» TASK DETAILS: When you transcribe the listing that follows, keep every line exact and omit the pictures.

++++

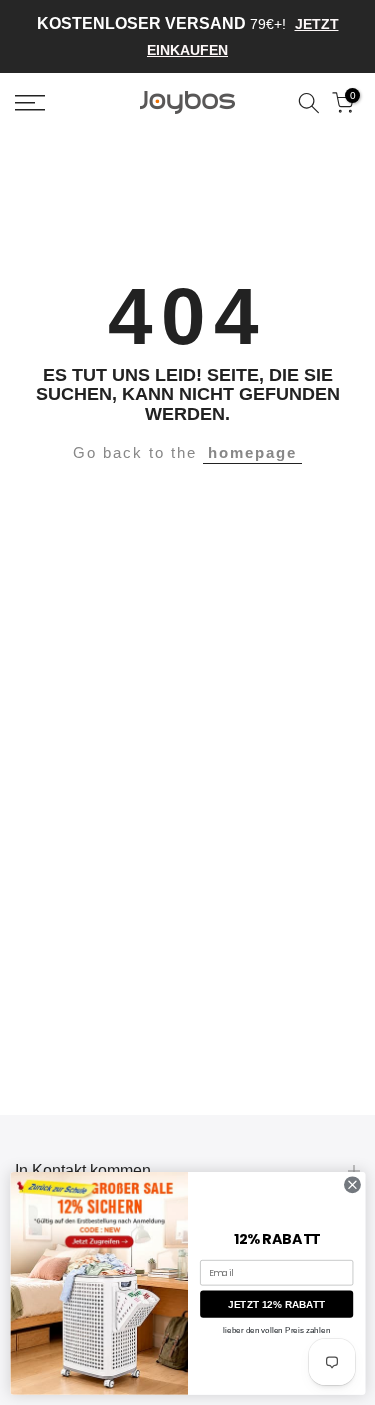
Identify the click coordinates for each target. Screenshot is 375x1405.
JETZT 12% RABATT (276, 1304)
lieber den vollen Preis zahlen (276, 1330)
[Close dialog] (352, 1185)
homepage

++++

» YOUR RESPONSE:
Identify the click coordinates for each target. Screenshot is 375x1405.
JETZT 12% RABATT (276, 1304)
lieber den vollen Preis zahlen (276, 1330)
[Close dialog] (352, 1185)
homepage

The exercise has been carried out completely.